#### Materials provided:
....

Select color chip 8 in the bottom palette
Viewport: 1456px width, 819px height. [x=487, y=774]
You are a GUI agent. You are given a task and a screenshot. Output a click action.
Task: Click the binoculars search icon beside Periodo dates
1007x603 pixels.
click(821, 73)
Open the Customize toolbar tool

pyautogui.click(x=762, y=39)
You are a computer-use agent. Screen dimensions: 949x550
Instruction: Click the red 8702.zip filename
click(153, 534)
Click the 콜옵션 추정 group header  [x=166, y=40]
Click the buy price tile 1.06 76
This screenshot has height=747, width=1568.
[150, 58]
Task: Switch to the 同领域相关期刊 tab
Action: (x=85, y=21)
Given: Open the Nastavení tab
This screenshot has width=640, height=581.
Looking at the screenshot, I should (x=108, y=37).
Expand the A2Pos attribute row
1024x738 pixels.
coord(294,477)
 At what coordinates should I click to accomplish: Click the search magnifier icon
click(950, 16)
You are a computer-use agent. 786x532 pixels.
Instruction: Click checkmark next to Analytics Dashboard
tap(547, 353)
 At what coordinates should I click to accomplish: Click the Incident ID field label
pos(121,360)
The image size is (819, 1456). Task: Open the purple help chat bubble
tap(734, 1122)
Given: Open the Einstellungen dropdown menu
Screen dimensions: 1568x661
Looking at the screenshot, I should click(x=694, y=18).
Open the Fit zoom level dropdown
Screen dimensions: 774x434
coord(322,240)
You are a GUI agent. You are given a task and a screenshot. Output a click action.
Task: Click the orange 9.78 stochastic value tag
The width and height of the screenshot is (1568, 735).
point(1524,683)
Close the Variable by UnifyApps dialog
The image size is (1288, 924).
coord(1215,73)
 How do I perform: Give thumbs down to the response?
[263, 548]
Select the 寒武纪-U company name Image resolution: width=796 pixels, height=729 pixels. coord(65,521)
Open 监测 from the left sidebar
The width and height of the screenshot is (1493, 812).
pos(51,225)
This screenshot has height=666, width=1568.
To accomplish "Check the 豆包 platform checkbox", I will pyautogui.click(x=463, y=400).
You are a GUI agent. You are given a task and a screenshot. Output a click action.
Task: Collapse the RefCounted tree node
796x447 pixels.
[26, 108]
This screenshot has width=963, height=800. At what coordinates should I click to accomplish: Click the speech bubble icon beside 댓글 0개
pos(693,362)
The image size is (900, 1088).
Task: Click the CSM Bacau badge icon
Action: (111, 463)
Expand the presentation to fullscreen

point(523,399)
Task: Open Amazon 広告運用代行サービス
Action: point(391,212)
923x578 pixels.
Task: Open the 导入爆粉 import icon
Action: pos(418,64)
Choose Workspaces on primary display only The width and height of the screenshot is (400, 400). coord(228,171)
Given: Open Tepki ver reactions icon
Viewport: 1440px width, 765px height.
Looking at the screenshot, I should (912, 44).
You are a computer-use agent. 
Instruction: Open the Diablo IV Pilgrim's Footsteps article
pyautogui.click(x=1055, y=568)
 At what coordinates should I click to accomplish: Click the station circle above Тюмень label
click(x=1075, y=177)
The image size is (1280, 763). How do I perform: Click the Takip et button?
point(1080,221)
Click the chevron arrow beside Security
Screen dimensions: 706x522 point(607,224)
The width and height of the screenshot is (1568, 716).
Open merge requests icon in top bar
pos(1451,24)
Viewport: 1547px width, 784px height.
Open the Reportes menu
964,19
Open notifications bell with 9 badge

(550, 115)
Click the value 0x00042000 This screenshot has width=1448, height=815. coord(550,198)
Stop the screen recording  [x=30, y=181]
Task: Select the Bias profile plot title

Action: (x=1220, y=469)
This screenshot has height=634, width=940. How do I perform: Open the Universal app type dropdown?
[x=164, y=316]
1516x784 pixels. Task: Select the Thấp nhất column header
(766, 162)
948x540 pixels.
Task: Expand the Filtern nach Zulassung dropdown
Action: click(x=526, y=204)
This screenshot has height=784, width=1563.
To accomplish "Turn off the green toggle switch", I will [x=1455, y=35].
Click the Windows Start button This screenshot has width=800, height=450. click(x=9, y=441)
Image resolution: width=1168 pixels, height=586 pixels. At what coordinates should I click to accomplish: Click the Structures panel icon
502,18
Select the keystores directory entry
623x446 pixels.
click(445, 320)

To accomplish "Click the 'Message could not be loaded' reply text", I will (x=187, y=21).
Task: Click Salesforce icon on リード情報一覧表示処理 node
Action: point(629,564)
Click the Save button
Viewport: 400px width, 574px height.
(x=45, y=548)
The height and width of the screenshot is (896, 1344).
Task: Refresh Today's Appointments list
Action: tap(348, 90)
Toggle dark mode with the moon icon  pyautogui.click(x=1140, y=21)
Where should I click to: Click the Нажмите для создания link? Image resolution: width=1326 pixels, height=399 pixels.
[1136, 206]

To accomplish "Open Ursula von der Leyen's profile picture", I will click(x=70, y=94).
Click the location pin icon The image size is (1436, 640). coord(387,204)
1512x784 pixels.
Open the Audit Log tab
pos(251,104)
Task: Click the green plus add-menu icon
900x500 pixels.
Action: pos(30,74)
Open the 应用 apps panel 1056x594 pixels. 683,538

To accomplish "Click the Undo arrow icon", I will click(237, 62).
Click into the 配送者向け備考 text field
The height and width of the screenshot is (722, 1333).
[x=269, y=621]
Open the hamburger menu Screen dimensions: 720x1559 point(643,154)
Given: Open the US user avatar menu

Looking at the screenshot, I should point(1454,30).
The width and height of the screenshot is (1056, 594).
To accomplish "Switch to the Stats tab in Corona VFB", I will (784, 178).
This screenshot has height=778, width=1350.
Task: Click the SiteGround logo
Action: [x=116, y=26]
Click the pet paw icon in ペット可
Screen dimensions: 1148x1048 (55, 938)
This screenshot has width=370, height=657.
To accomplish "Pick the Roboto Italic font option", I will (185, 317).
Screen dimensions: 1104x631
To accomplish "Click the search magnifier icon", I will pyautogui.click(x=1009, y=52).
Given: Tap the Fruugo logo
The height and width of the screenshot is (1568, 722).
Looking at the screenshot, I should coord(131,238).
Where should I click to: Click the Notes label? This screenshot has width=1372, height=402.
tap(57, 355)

....

#### To be done:
Reproduce the data verbatim, covering the stretch from the line containing "Given: Open Tepki ver reactions icon" through the line containing "click(x=1075, y=177)".

#### Exercise response:
Given: Open Tepki ver reactions icon
Viewport: 1440px width, 765px height.
Looking at the screenshot, I should (912, 44).
You are a computer-use agent. 
Instruction: Open the Diablo IV Pilgrim's Footsteps article
pyautogui.click(x=1055, y=568)
 At what coordinates should I click to accomplish: Click the station circle above Тюмень label
click(x=1075, y=177)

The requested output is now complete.